**** EXCERPTED TEXT ****

One clarification about the sanitization of error codes I'd ask for is how it's being done. My read of this is that the error strings could contain arbitrary strings if they're coming from lower crates. (Maybe the db has difficulty serializing someone's bank account number). You should be a little more clear on what strings are expected and which are possible from this collection.

Yeah - I think the error codes will be problematic, and just make our existing bad situation worse. Error strings in particular are problematic because we already have loads of noise from error strings which include timestamps and guids, making it extremely difficult to know how often the underlying error actually occurs. Making things worse, this is going to duplicate errors which currently are fairly well defined. Eg, errors like "dns resolution failed" or http failure responses can be identified (without strings!) but adding rust codes here will mean there are now two distinct ways these errors will be recorded - making it even more difficult to say, eg, "x% of syncs fail due to [network/server] errors".

All our current dashboards have this issue, so I opened bug 1637798. We aren't going to be able to fix that before we land this, but I think it's worth trying to work out how to not make matters worse in this patch. Eg, if we really do end up with 2 ways of representing a http 500 error, let's try and make sure the "new" way is a way that makes sense for our existing JS code, and pings we send on mobile devices, to move to in the future.

****

▸ SET EXERCISE:
Retype the review comments on error codes in full, word for word. The listing is separate material that stands apart from the review comments on error codes.

**** SUPPLIED DATA ****

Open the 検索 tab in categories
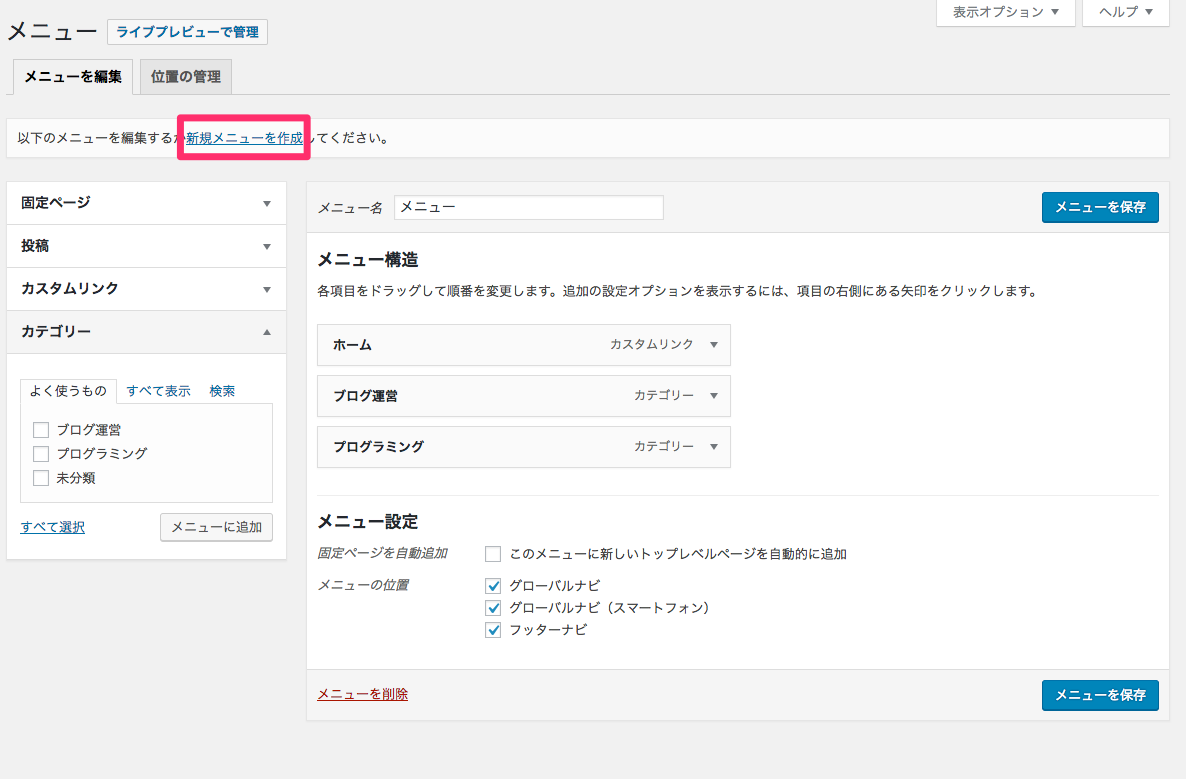 (x=222, y=391)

****

▸ SOLUTION FOR THIS PROBLEM:
One clarification about the sanitization of error codes I'd ask for is how it's being done. My read of this is that the error strings could contain arbitrary strings if they're coming from lower crates. (Maybe the db has difficulty serializing someone's bank account number). You should be a little more clear on what strings are expected and which are possible from this collection.

Yeah - I think the error codes will be problematic, and just make our existing bad situation worse. Error strings in particular are problematic because we already have loads of noise from error strings which include timestamps and guids, making it extremely difficult to know how often the underlying error actually occurs. Making things worse, this is going to duplicate errors which currently are fairly well defined. Eg, errors like "dns resolution failed" or http failure responses can be identified (without strings!) but adding rust codes here will mean there are now two distinct ways these errors will be recorded - making it even more difficult to say, eg, "x% of syncs fail due to [network/server] errors".

All our current dashboards have this issue, so I opened bug 1637798. We aren't going to be able to fix that before we land this, but I think it's worth trying to work out how to not make matters worse in this patch. Eg, if we really do end up with 2 ways of representing a http 500 error, let's try and make sure the "new" way is a way that makes sense for our existing JS code, and pings we send on mobile devices, to move to in the future.